Work to be completed –
Copy, exactly and without additions, every line in the records below from the one holding "You are a computer-use agent. This" through the one holding "Instruction: Switch to", both ends included.

Material for this task –
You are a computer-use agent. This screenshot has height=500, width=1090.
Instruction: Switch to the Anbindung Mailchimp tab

--

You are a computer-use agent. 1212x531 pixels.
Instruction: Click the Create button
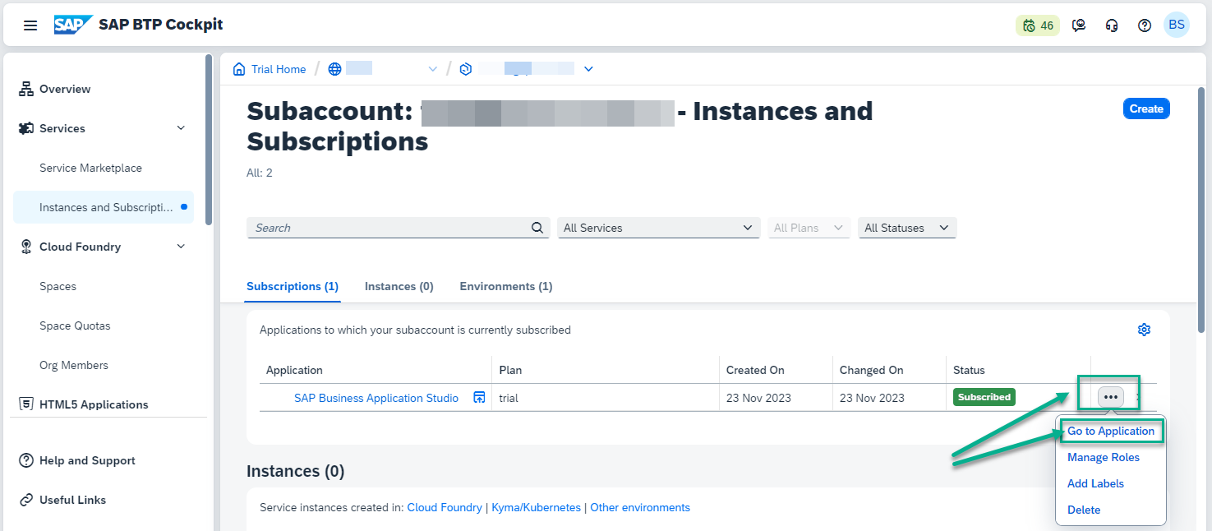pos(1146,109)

Answer for this exercise –
You are a computer-use agent. This screenshot has height=500, width=1090.
Instruction: Switch to the Anbindung Mailchimp tab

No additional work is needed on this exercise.